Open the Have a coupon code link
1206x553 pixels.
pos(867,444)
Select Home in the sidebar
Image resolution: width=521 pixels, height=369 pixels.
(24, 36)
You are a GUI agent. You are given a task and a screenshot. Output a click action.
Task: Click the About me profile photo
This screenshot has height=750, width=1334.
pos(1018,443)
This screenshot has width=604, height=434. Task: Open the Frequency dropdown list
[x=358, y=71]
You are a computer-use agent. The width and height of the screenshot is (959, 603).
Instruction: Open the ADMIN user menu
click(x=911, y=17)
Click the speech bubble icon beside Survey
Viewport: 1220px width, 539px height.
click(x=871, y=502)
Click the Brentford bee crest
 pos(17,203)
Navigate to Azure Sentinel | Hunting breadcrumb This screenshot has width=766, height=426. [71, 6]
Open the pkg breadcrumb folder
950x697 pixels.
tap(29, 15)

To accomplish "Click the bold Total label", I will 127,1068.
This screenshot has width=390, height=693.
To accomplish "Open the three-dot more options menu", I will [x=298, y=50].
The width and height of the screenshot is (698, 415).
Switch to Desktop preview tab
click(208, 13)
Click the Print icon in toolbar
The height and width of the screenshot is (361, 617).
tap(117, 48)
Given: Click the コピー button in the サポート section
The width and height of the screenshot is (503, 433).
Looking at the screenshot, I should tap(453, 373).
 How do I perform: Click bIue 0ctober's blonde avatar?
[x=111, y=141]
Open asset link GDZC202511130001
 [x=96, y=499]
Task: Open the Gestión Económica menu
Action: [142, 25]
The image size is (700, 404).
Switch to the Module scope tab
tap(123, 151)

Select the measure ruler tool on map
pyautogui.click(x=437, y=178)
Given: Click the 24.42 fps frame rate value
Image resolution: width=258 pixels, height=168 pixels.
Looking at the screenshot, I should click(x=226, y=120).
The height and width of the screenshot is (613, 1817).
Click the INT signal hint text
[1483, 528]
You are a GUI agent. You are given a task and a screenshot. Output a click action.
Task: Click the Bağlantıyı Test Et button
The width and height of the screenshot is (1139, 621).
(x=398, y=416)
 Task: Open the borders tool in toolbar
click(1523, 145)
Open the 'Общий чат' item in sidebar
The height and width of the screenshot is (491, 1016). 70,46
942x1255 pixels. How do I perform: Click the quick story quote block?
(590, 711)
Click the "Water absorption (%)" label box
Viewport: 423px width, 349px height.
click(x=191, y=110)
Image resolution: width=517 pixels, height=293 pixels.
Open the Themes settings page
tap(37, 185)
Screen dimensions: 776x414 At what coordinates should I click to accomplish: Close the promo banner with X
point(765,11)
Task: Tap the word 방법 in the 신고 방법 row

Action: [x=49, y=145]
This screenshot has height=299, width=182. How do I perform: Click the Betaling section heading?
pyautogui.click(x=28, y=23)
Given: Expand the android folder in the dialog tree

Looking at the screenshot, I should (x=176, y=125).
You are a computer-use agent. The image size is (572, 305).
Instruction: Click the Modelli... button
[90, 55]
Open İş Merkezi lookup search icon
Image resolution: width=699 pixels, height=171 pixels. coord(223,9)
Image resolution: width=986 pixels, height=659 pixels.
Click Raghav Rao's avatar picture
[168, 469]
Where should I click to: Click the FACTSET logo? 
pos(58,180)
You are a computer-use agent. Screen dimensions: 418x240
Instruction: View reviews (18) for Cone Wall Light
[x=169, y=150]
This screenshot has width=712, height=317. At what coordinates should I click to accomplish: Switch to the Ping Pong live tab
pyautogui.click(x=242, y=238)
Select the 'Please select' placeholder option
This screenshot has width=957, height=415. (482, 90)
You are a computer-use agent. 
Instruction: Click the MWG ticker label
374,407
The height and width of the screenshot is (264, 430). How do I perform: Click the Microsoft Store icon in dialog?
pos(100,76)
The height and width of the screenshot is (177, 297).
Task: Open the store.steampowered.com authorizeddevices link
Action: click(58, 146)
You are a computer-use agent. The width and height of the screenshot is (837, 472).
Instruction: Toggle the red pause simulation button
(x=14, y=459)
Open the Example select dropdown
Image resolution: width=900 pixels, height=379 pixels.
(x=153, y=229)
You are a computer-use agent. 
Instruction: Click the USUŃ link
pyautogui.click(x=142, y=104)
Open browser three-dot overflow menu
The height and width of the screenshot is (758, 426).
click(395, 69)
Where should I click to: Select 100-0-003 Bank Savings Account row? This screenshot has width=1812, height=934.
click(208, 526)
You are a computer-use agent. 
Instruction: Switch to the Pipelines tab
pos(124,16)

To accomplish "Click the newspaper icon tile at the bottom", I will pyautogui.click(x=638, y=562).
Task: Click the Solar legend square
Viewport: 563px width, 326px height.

※ ※ ※

▸ TASK TO COMPLETE
The full set of entries should be transcribed exactly.

▸ WRITTEN RESPONSE
Open the Have a coupon code link
1206x553 pixels.
pos(867,444)
Select Home in the sidebar
Image resolution: width=521 pixels, height=369 pixels.
(24, 36)
You are a GUI agent. You are given a task and a screenshot. Output a click action.
Task: Click the About me profile photo
This screenshot has height=750, width=1334.
pos(1018,443)
This screenshot has width=604, height=434. Task: Open the Frequency dropdown list
[x=358, y=71]
You are a computer-use agent. The width and height of the screenshot is (959, 603).
Instruction: Open the ADMIN user menu
click(x=911, y=17)
Click the speech bubble icon beside Survey
Viewport: 1220px width, 539px height.
click(x=871, y=502)
Click the Brentford bee crest
 pos(17,203)
Navigate to Azure Sentinel | Hunting breadcrumb This screenshot has width=766, height=426. [71, 6]
Open the pkg breadcrumb folder
950x697 pixels.
tap(29, 15)

To accomplish "Click the bold Total label", I will 127,1068.
This screenshot has width=390, height=693.
To accomplish "Open the three-dot more options menu", I will [x=298, y=50].
The width and height of the screenshot is (698, 415).
Switch to Desktop preview tab
click(208, 13)
Click the Print icon in toolbar
The height and width of the screenshot is (361, 617).
tap(117, 48)
Given: Click the コピー button in the サポート section
The width and height of the screenshot is (503, 433).
Looking at the screenshot, I should tap(453, 373).
 How do I perform: Click bIue 0ctober's blonde avatar?
[x=111, y=141]
Open asset link GDZC202511130001
 [x=96, y=499]
Task: Open the Gestión Económica menu
Action: [142, 25]
The image size is (700, 404).
Switch to the Module scope tab
tap(123, 151)

Select the measure ruler tool on map
pyautogui.click(x=437, y=178)
Given: Click the 24.42 fps frame rate value
Image resolution: width=258 pixels, height=168 pixels.
Looking at the screenshot, I should click(x=226, y=120).
The height and width of the screenshot is (613, 1817).
Click the INT signal hint text
[1483, 528]
You are a GUI agent. You are given a task and a screenshot. Output a click action.
Task: Click the Bağlantıyı Test Et button
The width and height of the screenshot is (1139, 621).
(x=398, y=416)
 Task: Open the borders tool in toolbar
click(1523, 145)
Open the 'Общий чат' item in sidebar
The height and width of the screenshot is (491, 1016). 70,46
942x1255 pixels. How do I perform: Click the quick story quote block?
(590, 711)
Click the "Water absorption (%)" label box
Viewport: 423px width, 349px height.
click(x=191, y=110)
Image resolution: width=517 pixels, height=293 pixels.
Open the Themes settings page
tap(37, 185)
Screen dimensions: 776x414 At what coordinates should I click to accomplish: Close the promo banner with X
point(765,11)
Task: Tap the word 방법 in the 신고 방법 row

Action: [x=49, y=145]
This screenshot has height=299, width=182. How do I perform: Click the Betaling section heading?
pyautogui.click(x=28, y=23)
Given: Expand the android folder in the dialog tree

Looking at the screenshot, I should (x=176, y=125).
You are a computer-use agent. The image size is (572, 305).
Instruction: Click the Modelli... button
[90, 55]
Open İş Merkezi lookup search icon
Image resolution: width=699 pixels, height=171 pixels. coord(223,9)
Image resolution: width=986 pixels, height=659 pixels.
Click Raghav Rao's avatar picture
[168, 469]
Where should I click to: Click the FACTSET logo? 
pos(58,180)
You are a computer-use agent. Screen dimensions: 418x240
Instruction: View reviews (18) for Cone Wall Light
[x=169, y=150]
This screenshot has width=712, height=317. At what coordinates should I click to accomplish: Switch to the Ping Pong live tab
pyautogui.click(x=242, y=238)
Select the 'Please select' placeholder option
This screenshot has width=957, height=415. (482, 90)
You are a computer-use agent. 
Instruction: Click the MWG ticker label
374,407
The height and width of the screenshot is (264, 430). How do I perform: Click the Microsoft Store icon in dialog?
pos(100,76)
The height and width of the screenshot is (177, 297).
Task: Open the store.steampowered.com authorizeddevices link
Action: click(58, 146)
You are a computer-use agent. The width and height of the screenshot is (837, 472).
Instruction: Toggle the red pause simulation button
(x=14, y=459)
Open the Example select dropdown
Image resolution: width=900 pixels, height=379 pixels.
(x=153, y=229)
You are a computer-use agent. 
Instruction: Click the USUŃ link
pyautogui.click(x=142, y=104)
Open browser three-dot overflow menu
The height and width of the screenshot is (758, 426).
click(395, 69)
Where should I click to: Select 100-0-003 Bank Savings Account row? This screenshot has width=1812, height=934.
click(208, 526)
You are a computer-use agent. 
Instruction: Switch to the Pipelines tab
pos(124,16)

To accomplish "Click the newspaper icon tile at the bottom", I will pyautogui.click(x=638, y=562).
Task: Click the Solar legend square
Viewport: 563px width, 326px height.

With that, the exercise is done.